-- Start Supplied records --

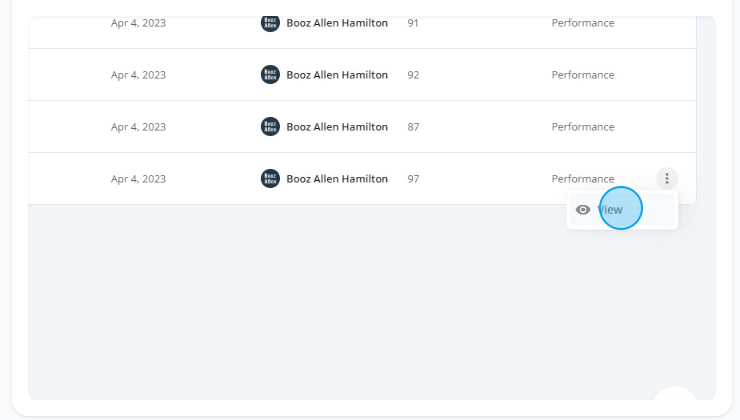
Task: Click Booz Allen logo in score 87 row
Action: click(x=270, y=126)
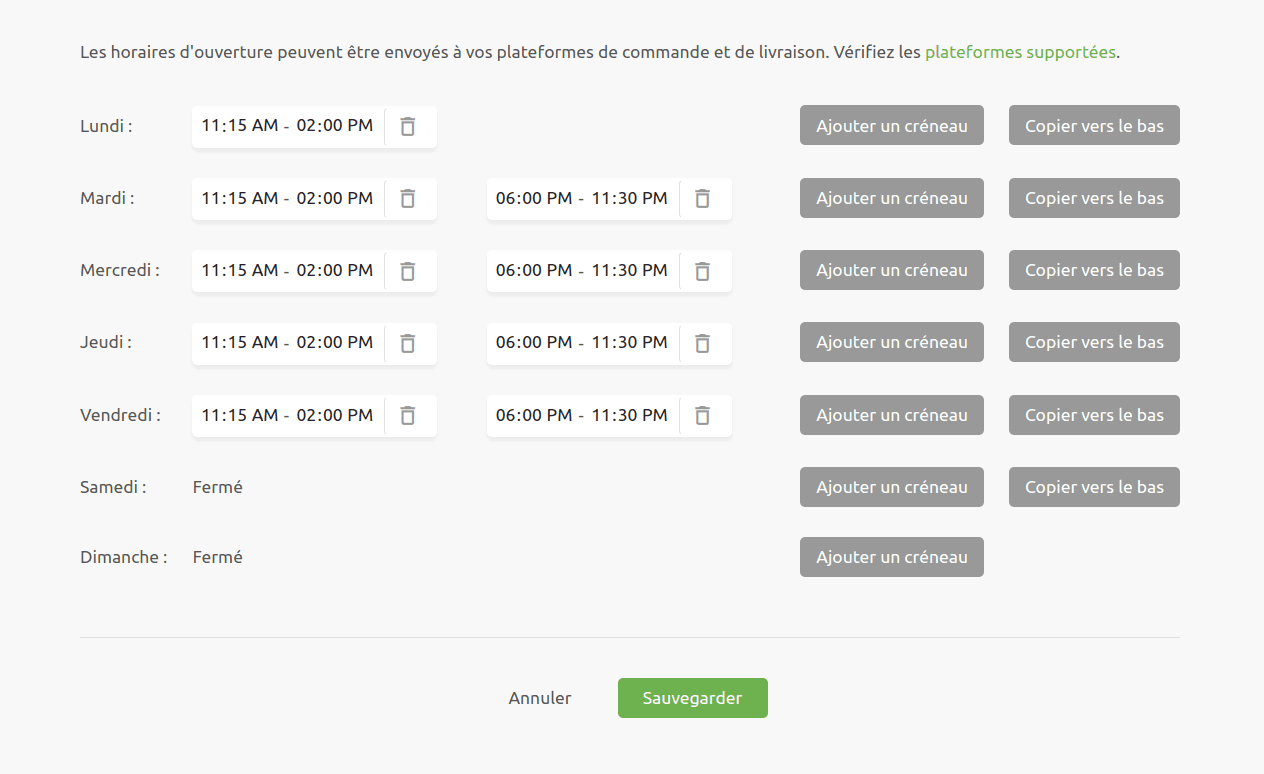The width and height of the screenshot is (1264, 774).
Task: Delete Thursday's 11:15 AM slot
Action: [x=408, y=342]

-- End Supplied records --

## What is asked
Rewrite the lines of the listing above, swapping "Task" for "Instruction" everywhere and changing nothing else. Leave out the pictures.

## Full response
Instruction: Click Booz Allen logo in score 87 row
Action: click(x=270, y=126)
The width and height of the screenshot is (1264, 774).
Instruction: Delete Thursday's 11:15 AM slot
Action: [x=408, y=342]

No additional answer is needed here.